SHORT PROBLEM: Return every line of the data below that contains the string "with". Case counts.

PROVIDED ENTRIES:
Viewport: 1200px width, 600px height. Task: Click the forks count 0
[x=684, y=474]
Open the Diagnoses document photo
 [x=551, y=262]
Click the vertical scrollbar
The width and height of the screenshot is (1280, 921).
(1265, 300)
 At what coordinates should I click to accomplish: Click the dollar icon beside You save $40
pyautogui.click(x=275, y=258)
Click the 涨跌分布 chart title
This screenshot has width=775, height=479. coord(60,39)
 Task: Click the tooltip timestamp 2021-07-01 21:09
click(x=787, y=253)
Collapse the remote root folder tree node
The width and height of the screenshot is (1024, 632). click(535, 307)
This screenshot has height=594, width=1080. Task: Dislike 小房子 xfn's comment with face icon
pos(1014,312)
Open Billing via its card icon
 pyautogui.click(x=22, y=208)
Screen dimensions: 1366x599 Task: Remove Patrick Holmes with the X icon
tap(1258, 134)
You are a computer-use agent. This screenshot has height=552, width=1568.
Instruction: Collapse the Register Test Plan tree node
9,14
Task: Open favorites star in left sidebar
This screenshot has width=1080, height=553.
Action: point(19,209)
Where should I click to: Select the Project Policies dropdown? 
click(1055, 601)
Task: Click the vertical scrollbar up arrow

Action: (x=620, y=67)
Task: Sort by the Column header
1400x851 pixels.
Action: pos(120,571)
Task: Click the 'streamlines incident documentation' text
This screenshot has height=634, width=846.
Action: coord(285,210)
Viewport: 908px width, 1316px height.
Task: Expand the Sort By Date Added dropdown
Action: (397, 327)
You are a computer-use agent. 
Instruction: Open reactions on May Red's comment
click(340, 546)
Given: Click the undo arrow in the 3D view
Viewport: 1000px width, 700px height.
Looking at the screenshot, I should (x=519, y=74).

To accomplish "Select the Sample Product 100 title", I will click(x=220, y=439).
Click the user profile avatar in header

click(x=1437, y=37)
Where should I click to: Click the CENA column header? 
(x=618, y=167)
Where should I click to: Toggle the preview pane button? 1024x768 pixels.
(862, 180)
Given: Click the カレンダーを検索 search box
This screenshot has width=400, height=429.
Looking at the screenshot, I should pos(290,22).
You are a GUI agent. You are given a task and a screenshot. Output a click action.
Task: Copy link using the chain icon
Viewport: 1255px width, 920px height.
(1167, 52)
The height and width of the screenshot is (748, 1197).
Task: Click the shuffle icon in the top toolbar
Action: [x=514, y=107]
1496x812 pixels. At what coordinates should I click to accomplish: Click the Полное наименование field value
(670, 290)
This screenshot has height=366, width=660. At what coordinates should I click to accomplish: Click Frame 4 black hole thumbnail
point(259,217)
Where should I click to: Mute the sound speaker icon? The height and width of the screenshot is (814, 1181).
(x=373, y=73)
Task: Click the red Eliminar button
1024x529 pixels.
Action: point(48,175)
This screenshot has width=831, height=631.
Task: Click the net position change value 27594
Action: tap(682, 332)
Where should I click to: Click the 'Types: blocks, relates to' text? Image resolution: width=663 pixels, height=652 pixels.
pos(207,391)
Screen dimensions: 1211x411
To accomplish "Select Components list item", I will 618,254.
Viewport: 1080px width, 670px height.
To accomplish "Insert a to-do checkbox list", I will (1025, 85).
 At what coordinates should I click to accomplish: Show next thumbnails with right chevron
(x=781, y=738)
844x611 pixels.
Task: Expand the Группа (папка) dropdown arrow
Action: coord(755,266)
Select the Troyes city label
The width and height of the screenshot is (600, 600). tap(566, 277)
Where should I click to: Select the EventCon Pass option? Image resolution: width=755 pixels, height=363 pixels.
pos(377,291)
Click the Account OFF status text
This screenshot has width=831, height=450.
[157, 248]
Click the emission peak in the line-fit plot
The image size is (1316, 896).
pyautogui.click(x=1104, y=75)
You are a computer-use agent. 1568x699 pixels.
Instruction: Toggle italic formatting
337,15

RESPONSE BELOW:
This screenshot has height=594, width=1080. Task: Dislike 小房子 xfn's comment with face icon
Screen dimensions: 1366x599 Task: Remove Patrick Holmes with the X icon
 At what coordinates should I click to accomplish: Show next thumbnails with right chevron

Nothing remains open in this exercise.